Menurutnya, sejarah kelam bukan untuk dihapus. Tapi untuk dijadikan pelajaran agar tak berulang. Al-Quran diperintahkan dibaca berulang-ulang, bahkan menghafal Al-Quran agar selalu ingat umat-umat terdahulu. Belajar dan bercermin setiap tahun ditutur ulang filmnya, diputar ulang demi generasi ke generasi bukan memupuk dendam apalagi permusuhan.

Bangsa Indonesia kata dia sangat pemaaf tapi tak boleh berupaya hidupkan lagi PKI yang justru di era Jokowi ini gejalanya makin tampak. Seperti melarang swiping logo PKI, berpidato bahwa PKI bukan ancaman Pancasila, menjalin kerjasama dengan PKC terang-terangan. Padahal yang dilakukan tersebut telah melanggar KUHP pasal 107a s/d 107f yo UU 27/1999 ancamannya cukup berat 15 tahun penjara.

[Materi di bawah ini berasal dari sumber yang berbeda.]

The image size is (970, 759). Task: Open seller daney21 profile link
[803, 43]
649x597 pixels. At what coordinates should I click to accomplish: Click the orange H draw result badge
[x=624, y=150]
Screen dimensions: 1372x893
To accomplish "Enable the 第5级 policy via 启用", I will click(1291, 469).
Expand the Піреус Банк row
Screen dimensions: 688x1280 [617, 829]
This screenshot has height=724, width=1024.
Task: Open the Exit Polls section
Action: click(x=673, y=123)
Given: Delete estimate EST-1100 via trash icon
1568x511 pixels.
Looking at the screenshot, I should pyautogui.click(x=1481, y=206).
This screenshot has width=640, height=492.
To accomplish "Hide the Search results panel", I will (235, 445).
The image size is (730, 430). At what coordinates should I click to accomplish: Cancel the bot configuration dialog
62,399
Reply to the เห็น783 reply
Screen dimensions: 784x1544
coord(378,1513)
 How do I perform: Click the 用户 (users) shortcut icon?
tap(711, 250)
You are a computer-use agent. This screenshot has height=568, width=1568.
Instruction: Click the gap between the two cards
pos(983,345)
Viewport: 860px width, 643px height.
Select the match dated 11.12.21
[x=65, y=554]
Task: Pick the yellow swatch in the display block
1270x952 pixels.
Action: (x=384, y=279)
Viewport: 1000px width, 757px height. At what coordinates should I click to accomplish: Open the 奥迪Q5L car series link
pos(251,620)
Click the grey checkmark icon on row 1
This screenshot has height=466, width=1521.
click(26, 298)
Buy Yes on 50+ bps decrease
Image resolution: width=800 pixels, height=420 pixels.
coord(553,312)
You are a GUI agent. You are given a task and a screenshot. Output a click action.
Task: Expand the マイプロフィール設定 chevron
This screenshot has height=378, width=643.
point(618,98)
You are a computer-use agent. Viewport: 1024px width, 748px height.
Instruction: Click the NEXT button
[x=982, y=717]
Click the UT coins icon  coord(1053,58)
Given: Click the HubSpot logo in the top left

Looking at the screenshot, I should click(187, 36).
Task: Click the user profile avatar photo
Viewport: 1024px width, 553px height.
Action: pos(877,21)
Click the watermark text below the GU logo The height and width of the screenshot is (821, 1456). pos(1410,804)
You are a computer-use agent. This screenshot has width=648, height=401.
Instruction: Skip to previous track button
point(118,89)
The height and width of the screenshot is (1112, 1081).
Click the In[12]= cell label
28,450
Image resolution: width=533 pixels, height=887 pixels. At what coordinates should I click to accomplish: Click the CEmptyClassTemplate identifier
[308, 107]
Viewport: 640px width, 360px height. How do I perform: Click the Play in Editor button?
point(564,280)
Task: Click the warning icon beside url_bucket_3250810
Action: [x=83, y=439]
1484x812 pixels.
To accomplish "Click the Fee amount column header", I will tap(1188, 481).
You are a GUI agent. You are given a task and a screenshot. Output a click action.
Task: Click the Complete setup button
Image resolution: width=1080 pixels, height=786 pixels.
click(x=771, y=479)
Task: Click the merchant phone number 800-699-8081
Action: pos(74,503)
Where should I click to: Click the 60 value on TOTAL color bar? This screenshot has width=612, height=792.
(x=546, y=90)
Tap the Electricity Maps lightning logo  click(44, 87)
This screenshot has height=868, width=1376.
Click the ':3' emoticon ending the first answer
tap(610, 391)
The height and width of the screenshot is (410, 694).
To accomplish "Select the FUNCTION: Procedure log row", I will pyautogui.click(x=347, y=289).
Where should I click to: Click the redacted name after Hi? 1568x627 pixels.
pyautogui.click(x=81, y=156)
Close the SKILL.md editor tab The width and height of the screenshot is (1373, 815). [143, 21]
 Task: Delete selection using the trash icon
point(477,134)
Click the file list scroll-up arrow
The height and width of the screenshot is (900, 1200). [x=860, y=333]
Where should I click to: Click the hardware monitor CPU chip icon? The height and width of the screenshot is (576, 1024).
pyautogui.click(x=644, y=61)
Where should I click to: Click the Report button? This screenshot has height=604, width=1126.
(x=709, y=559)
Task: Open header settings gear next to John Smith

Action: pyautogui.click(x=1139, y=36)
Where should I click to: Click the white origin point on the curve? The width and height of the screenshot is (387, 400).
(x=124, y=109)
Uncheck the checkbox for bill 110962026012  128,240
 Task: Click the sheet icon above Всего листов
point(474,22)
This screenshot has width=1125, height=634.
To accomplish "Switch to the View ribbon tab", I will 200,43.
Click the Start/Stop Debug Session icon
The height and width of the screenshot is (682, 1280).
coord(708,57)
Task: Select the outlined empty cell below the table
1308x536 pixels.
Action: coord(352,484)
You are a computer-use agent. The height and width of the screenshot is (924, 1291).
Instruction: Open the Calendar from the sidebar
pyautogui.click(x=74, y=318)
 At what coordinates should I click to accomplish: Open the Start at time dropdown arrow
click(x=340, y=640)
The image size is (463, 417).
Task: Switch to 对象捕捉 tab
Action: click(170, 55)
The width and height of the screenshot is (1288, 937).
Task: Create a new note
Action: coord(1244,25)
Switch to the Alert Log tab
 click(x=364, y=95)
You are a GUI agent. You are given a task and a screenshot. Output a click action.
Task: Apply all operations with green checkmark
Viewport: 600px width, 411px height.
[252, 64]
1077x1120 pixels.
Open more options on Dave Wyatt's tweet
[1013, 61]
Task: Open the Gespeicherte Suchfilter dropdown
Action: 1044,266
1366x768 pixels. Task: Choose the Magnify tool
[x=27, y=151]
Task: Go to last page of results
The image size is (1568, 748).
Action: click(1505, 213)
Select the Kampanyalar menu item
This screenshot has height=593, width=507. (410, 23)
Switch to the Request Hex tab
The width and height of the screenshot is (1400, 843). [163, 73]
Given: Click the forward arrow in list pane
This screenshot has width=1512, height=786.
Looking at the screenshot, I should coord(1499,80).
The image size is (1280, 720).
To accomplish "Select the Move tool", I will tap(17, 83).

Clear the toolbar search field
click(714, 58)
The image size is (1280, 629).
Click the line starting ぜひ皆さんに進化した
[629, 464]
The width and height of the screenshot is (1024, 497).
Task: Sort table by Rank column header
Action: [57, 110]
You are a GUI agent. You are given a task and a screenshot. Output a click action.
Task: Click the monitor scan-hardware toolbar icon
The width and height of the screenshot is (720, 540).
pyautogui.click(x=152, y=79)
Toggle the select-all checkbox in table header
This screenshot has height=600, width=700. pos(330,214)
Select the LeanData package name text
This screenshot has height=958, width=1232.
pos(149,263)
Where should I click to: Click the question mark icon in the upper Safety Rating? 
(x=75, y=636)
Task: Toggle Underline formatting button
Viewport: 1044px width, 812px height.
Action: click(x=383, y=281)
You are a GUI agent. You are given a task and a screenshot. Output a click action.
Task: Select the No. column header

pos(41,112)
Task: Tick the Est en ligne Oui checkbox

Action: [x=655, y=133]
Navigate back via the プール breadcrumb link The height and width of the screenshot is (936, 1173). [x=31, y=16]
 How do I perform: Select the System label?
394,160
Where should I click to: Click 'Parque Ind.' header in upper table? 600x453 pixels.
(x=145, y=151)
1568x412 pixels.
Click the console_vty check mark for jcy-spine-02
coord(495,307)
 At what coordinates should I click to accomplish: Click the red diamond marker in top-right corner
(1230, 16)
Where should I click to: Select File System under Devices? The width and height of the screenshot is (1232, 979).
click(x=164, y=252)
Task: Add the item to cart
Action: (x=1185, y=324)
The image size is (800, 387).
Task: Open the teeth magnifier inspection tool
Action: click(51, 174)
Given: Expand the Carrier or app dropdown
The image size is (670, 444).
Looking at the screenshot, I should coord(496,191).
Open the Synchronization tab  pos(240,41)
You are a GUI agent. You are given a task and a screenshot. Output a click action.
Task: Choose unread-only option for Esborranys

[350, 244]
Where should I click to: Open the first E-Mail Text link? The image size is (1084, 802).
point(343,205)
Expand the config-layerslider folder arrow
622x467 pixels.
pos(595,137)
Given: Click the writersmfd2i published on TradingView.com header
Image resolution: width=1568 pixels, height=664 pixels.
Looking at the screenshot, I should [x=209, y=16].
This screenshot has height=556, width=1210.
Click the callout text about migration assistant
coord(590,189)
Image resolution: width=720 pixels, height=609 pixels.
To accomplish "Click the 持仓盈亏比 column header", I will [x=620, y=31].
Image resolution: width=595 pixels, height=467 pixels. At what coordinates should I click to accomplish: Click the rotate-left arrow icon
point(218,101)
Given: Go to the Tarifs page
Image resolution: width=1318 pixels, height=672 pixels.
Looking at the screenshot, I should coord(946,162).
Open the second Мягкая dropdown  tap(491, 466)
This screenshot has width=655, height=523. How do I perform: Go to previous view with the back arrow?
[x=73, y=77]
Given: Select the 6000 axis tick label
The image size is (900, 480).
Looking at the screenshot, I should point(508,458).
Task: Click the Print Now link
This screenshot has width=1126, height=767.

Sementara itu Juru bicara Persaudaraan Alumni (PA) 212 Habib Novel Bamukmin mengatakan, setiap bulan September maka umat beragama di Indonesia tidak pernah lupa terhadap sejarah kelam pemberontakan G30S/PKI tahun 1965. Karena kala itu ada peristiwa yang secara biadab dan kejam tidak berperikemanusiaan membantai para jenderal. Sebelumnya rentetan peristiwa pemberontakan PKI juga terjadi dari mulai tahun 1948.

"Pemberontakan PKI sejak tahun 48 telah memakan ratusan ribu korban jiwa umat Islam dan para kiyai," ujarnya kepada Harian Terbit, Jumat (28/9/2018).

Menurutnya, ustadz dan tokoh agama adalah sasaran utamanya karena PKI anti terhadap ketuhanan dan ideologi Pancasila. Aktivitas PKI  sangat berbahaya dan menyesatkan karena dapat merusak sendi kehidupan. Oleh karenanya perlu pengenalan sejarah kepada generasi penerus akan sejarah kebiadaban PKI agar tidak terulang lagi dikemudian. Makanya pemerintah sebagai motor penggerak utama untuk memberikan pelajaran sejarah kepada generasi penerus.

"Hal ini dilakukan agar generasi penerus faham bahwa komunis yang sangat biadab itu ada di Indonesia dan kita harus waspada dengan akan bangkitnya kembali PKI di tengah kita,"  jelasnya.
Saat ini ada juga gelombang elemen masyarakat yang meminta penghapusan Tap MPRS No 25 tahun 1966," jelasnya.

Selain itu, sambung Novel, saat ini juga marak simbol- simbol PKI yang berani bebas menonjolkan dirinya, leluasanya lembaga eksekutif, legislatif, yudikatif yang dimasuki anak - anak eks PKI.  pembuatan film film bioskop berbau PKI, lepasnya tokoh agama dari BSF (Badan Sensor Film) dan masih banyak lagi tanda- tanda PKI ini akan bangkit.

Pengamat politik dari Institute for Strategic and Development Studies (ISDS) M Aminuddin mengatakan, mungkin ada effect psikologis yang membuat pemerintah meminta penghapusa  kekejaman film G30S/PKI.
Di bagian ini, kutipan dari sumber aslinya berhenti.